Anyone working with visible-light lasers can’t fail to notice the speckle patterns that coherent light produces upon reflection from a scattering surface. Moving either the point of view or the surface itself causes the speckle patterns to appear to slide one way or the other. By merely noticing this pattern, one is performing a simple type of speckle interferometry.
In the conventional instrumentation form of speckle interferometry, the speckle pattern from a diffusely transmitting or reflecting surface is monitored by an imaging detector; movements in the pattern provide information on in-plane (lateral) translation of the surface. However, because this technique (which has been around for almost as long as the laser) relies on imaging detectors, it is far slower than, for example, distance-measuring laser interferometry, which measures the longitudinal displacement of a mirror using a nonimaging photodetector (which can be a high-speed photodiode).

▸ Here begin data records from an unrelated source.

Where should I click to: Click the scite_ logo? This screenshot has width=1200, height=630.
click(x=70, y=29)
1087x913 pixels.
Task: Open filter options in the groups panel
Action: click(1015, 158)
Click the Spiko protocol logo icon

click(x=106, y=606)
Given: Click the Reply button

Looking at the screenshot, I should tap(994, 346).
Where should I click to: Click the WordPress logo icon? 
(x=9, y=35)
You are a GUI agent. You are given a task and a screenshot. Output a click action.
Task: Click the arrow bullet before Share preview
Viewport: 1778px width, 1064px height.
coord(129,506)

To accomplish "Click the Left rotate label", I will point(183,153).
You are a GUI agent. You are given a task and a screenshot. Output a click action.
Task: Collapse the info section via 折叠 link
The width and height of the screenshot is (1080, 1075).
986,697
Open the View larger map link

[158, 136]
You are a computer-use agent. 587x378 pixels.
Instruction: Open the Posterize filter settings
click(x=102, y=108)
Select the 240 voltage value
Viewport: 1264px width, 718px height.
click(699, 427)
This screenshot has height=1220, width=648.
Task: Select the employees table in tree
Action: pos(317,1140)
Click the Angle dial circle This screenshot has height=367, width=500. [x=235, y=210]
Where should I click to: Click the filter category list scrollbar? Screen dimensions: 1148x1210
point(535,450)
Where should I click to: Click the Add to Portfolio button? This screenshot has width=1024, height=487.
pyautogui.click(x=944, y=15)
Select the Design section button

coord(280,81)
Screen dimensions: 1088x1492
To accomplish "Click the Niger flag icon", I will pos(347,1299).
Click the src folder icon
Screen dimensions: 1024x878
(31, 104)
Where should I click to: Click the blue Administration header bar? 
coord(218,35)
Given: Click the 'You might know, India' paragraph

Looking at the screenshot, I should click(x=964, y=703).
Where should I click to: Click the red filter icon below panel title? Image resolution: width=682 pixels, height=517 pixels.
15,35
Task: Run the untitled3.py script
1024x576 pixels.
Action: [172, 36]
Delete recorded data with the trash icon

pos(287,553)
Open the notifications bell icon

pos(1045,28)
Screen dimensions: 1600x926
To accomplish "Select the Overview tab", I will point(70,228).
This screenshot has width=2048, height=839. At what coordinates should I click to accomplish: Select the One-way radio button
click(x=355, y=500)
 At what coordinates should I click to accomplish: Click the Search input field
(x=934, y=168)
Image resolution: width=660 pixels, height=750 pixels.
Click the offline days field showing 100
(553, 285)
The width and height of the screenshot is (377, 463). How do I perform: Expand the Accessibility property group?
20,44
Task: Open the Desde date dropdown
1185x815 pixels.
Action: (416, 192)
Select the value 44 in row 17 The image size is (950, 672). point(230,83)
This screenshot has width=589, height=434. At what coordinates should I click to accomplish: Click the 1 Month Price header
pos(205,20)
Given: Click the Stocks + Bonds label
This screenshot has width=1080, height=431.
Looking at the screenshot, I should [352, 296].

Now, Dutch researchers from the University of Twente (Enschede), the FOM Institute for Atomic and Molecular Physics (Amsterdam), and Philips Research Laboratories (Eindhoven) have created a nonimaging speckle interferometer that uses a photodiode to detect the lateral position of a scattering material at high speed over a small range to nanometer precision.1 The technique relies on a wavefront synthesizer to create a sharp focus from the scattered light reflected from the surface.
The synthesizer is a spatial light modulator (SLM) with 1024 × 768 pixels from Holoeye Photonics AG (Berlin-Adlershof, Germany) based on a reflective liquid-crystal-on-silicon (LCOS) microdisplay. The beam from a green (532 nm) continuous-wave laser passes through the wavefront synthesizer and is then transmitted through the diffuse surface; via a feedback algorithm using the output from a small photodiode, the laser beam—and thus the returning wavefront—is optimized by the SLM to produce a focus, resulting in a wavefront “fingerprint.” Using a second photodiode in a different position, another spatially separate substrate position is calibrated this way, producing a second wavefront fingerprint. (Other translational directions can be measured by creating additional fingerprints combined with additional detectors.)
If the sample is then placed in a position somewhere between the two calibrated positions, its position can be determined by illuminating the surface with a wavefront that is constructed by coherently summing complex amplitudes of the two wavefront fingerprints, measuring the intensities at the two detectors, and interpolating from the intensity difference. The sensitivity of the technique depends on the illumination optics, which determine the scale of the speckle pattern.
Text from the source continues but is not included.